● **OBJECTIVE**: Lay out everything from the line containing "Screen dimensions: 2553x586" down to the line containing "Action: coord(383,68)", both included, as a JSON list of strings with one string per line and blank lines skipped. Leave the pictures out.
— START OF ENTRIES SHOWN —
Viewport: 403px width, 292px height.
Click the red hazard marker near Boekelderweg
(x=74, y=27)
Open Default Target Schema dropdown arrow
— END OF ENTRIES SHOWN —
— START OF ENTRIES SHOWN —
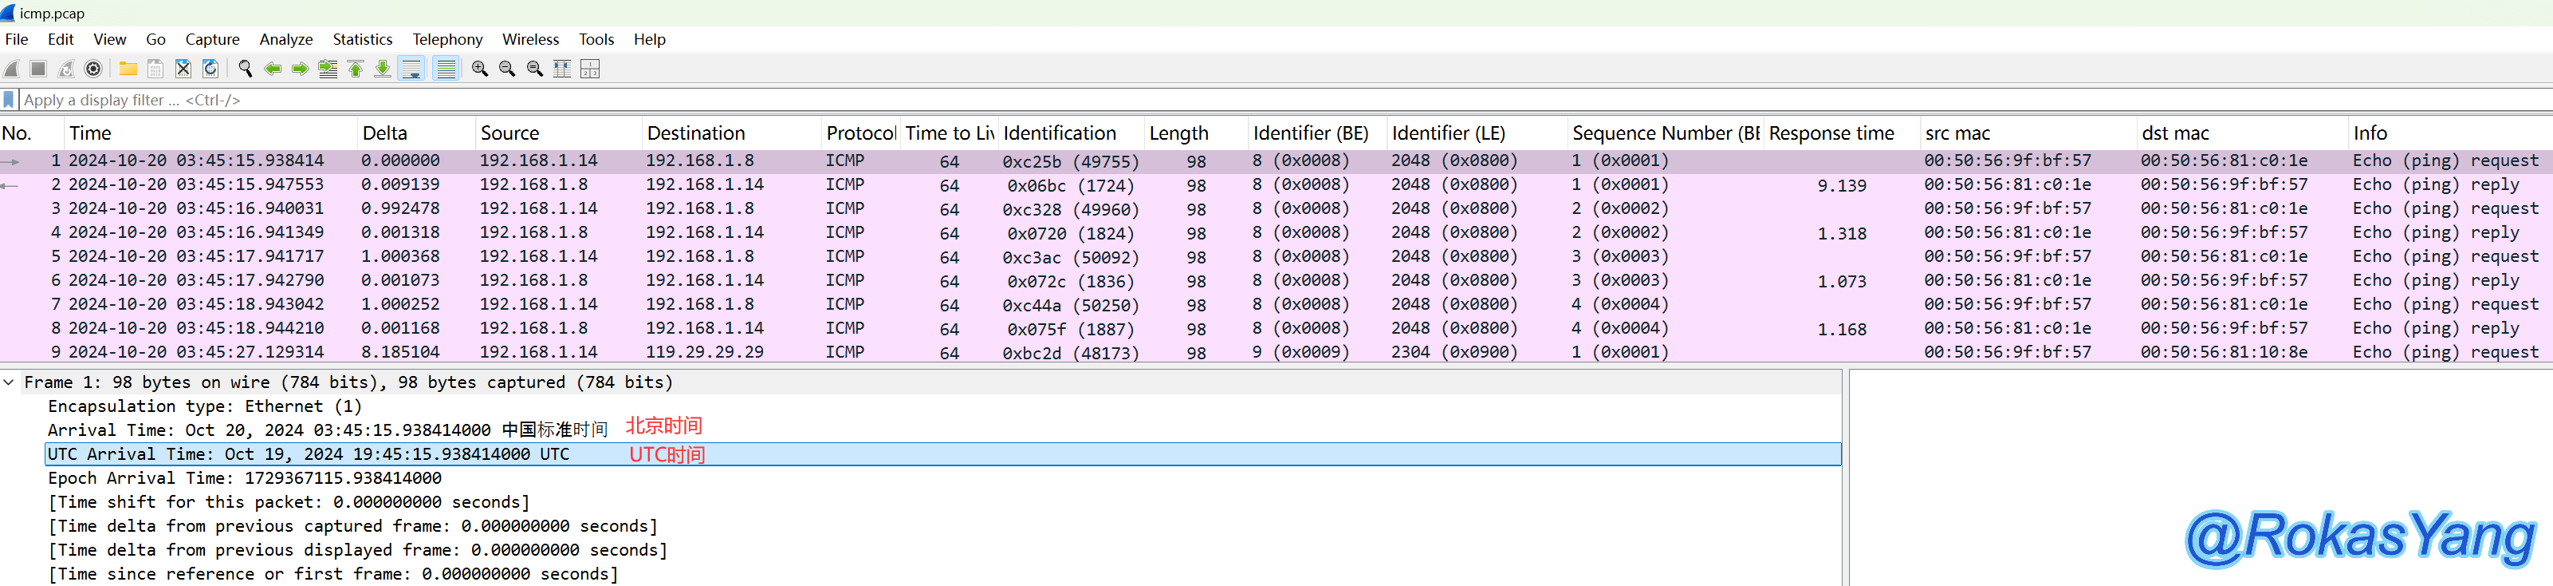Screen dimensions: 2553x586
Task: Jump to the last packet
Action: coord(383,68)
— END OF ENTRIES SHOWN —
● **EXERCISE RESPONSE**:
[
  "Screen dimensions: 2553x586",
  "Task: Jump to the last packet",
  "Action: coord(383,68)"
]